What every compiler writer should know about programmers (2015) [pdf] - mpweiher
http://www.complang.tuwien.ac.at/kps2015/proceedings/KPS_2015_submission_29.pdf
======
pcwalton
The author seems to be saying, in section 4, that compilers should just stop
doing some optimizations (such as converting int to size_t where appropriate)
and should expect programmers to do those optimizations instead, in order to
reduce undefined behavior.

The problem with this argument is that it doesn't match economic reality.
Compiler authors wouldn't disagree that it would be nice to not have to do
these optimizations! (Chris Lattner has said as much to me, for example.)
Unfortunately, there is a lot more application code out there than there is
compiler code. So it makes economic sense to add optimizations to the compiler
rather than to individual programs, so that the huge universe of C and C++
programs can benefit without having to be optimized by hand at the source
level. This is why companies like Google and Apple employ compiler engineers:
so that their large codebases can become faster automatically.

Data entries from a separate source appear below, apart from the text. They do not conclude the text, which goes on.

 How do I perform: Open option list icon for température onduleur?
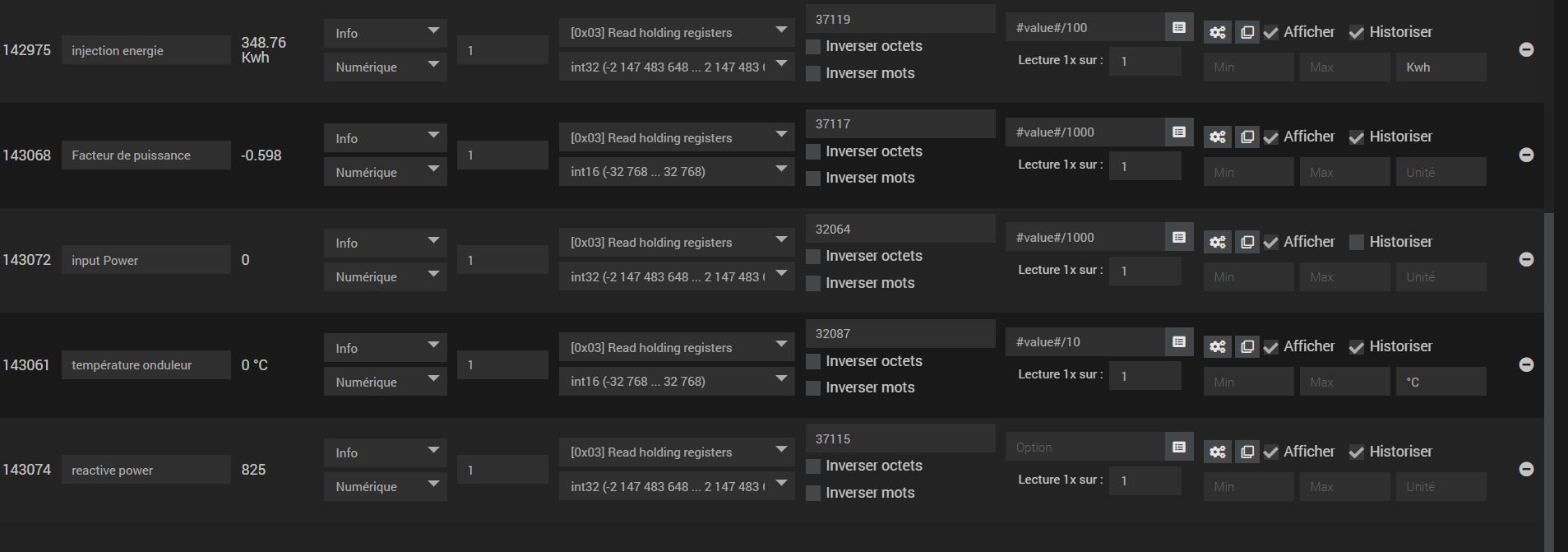click(1179, 341)
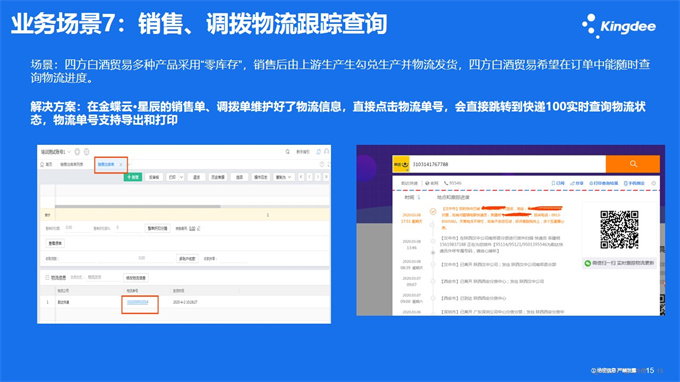Expand the 打印 print dropdown arrow
680x382 pixels.
coord(181,177)
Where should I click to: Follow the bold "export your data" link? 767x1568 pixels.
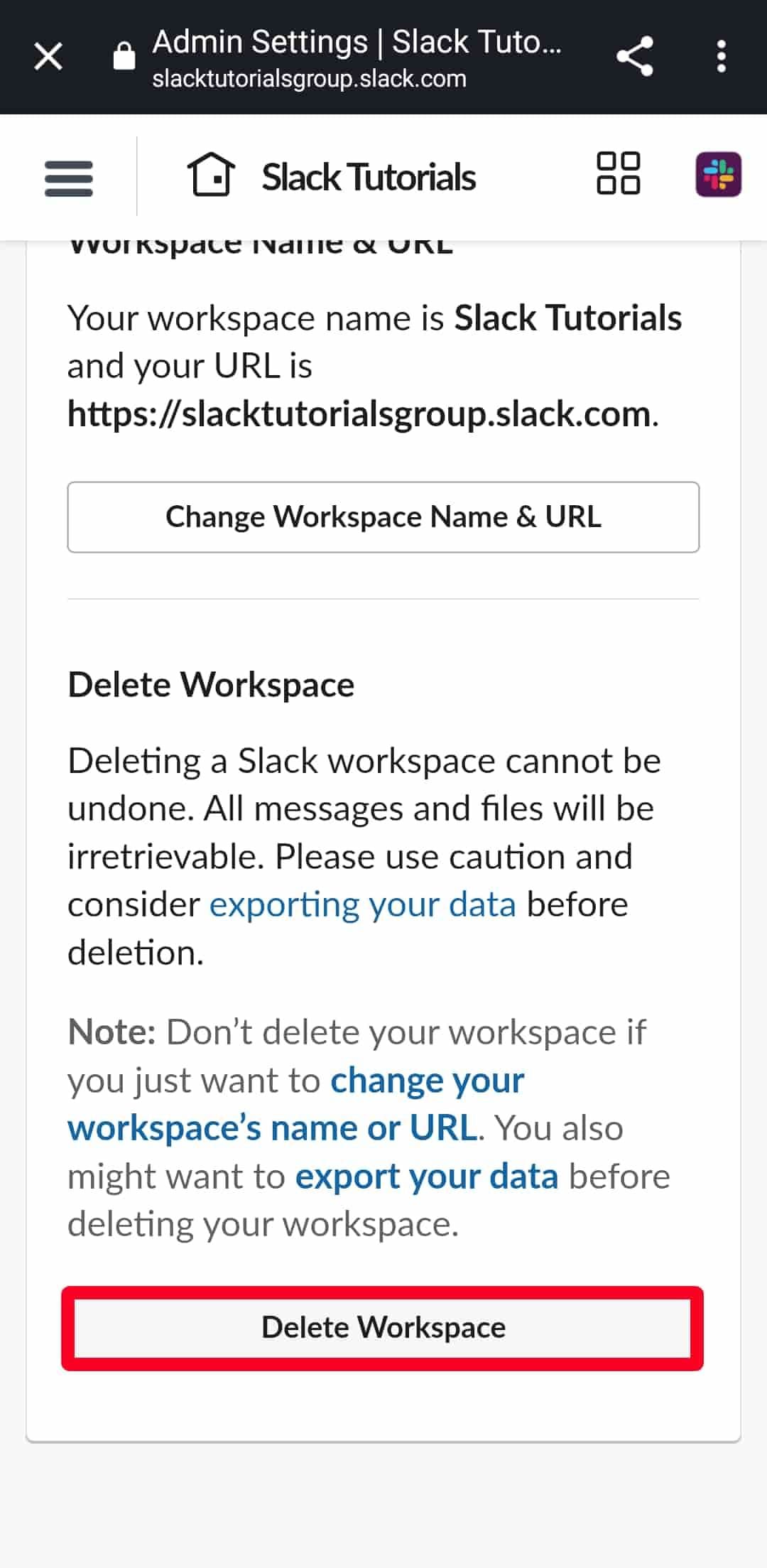pyautogui.click(x=426, y=1177)
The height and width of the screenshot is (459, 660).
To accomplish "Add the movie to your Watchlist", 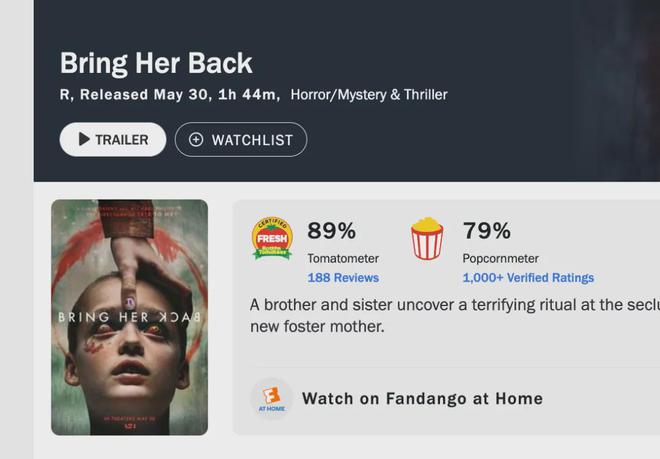I will click(x=241, y=139).
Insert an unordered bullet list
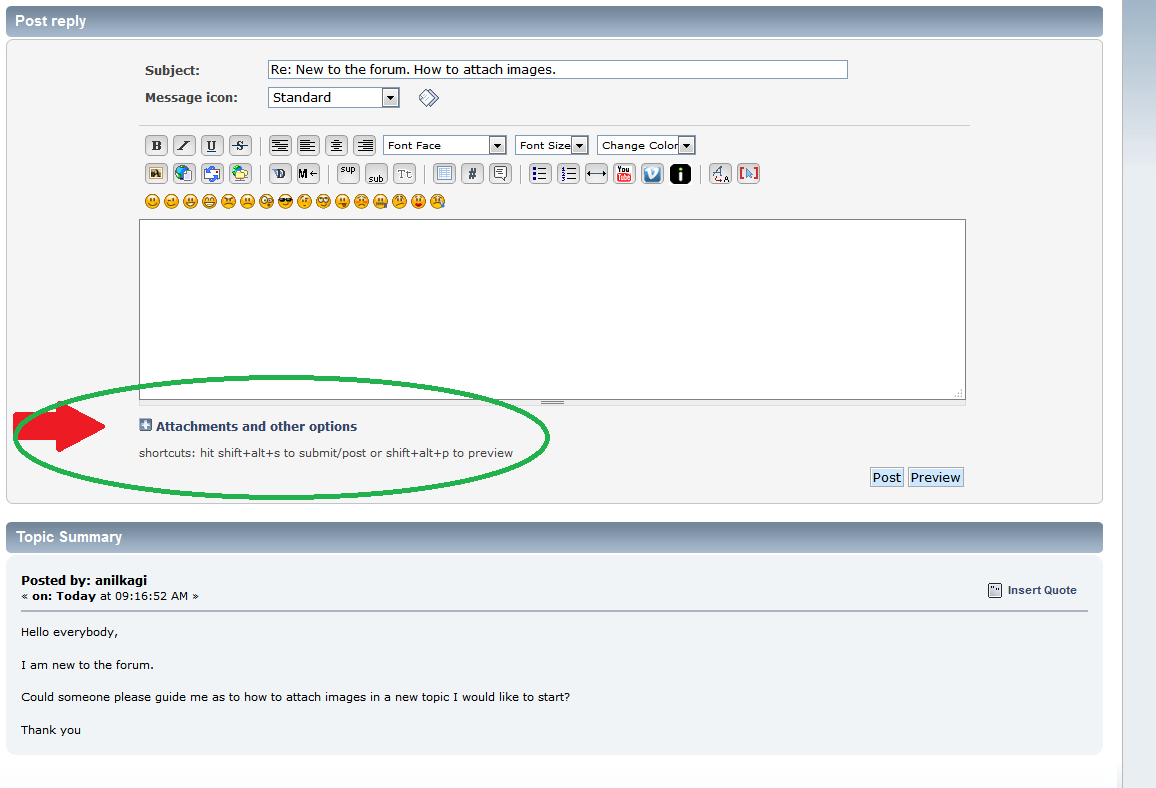Viewport: 1156px width, 788px height. click(540, 173)
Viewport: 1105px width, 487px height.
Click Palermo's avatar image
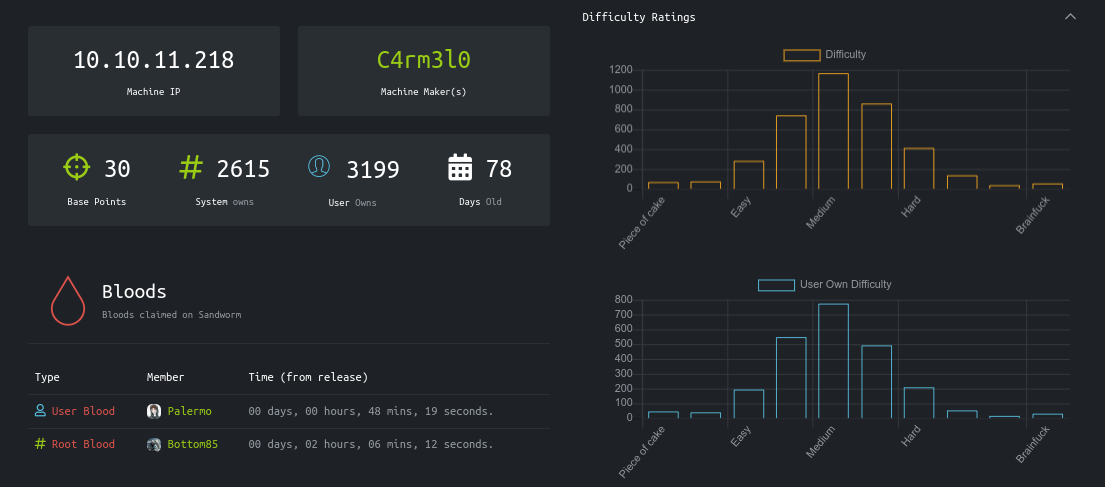pyautogui.click(x=154, y=411)
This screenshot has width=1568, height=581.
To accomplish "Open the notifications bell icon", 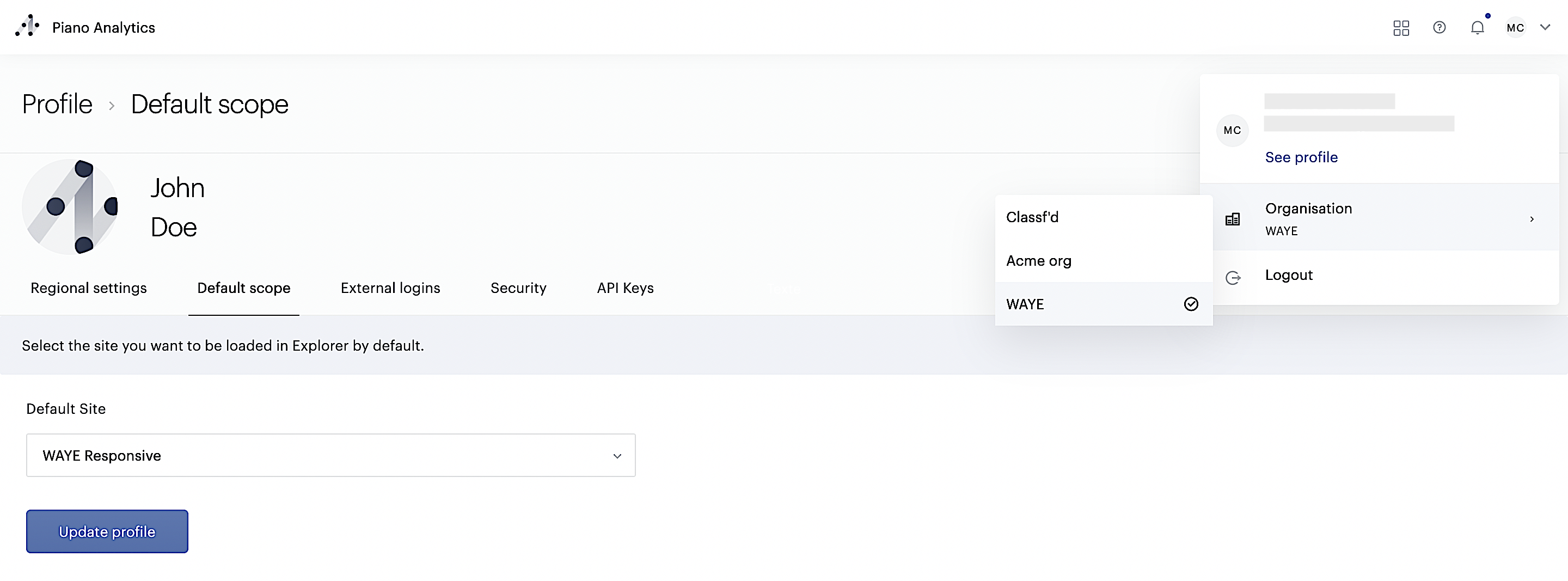I will pos(1477,28).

It's trendy to complain about compiler engineers because they're an easy
target, and because of nostalgia for the days of Turbo Pascal when
optimizations weren't done and programs were slow. It's much less trendy to
analyze the complex circumstances that has led to UB exploitation in C and
C++. In my opinion, if I had to assign blame to one thing, it would go to the
C language itself, for e.g. encouraging use of int for array indices.

P.S. As always, Fabian Giesen's description of why compilers exploit signed
overflow is a must-read:
[https://gist.github.com/rygorous/e0f055bfb74e3d5f0af20690759...](https://gist.github.com/rygorous/e0f055bfb74e3d5f0af20690759de5a7)

Note that the conclusion is _not_ as simple as "compilers should stop doing
this optimization in C". There in fact isn't a great solution precisely
because int is 32 bits for popular ABIs in C; the best options are "hope the
programmer used size_t right" or "use another language".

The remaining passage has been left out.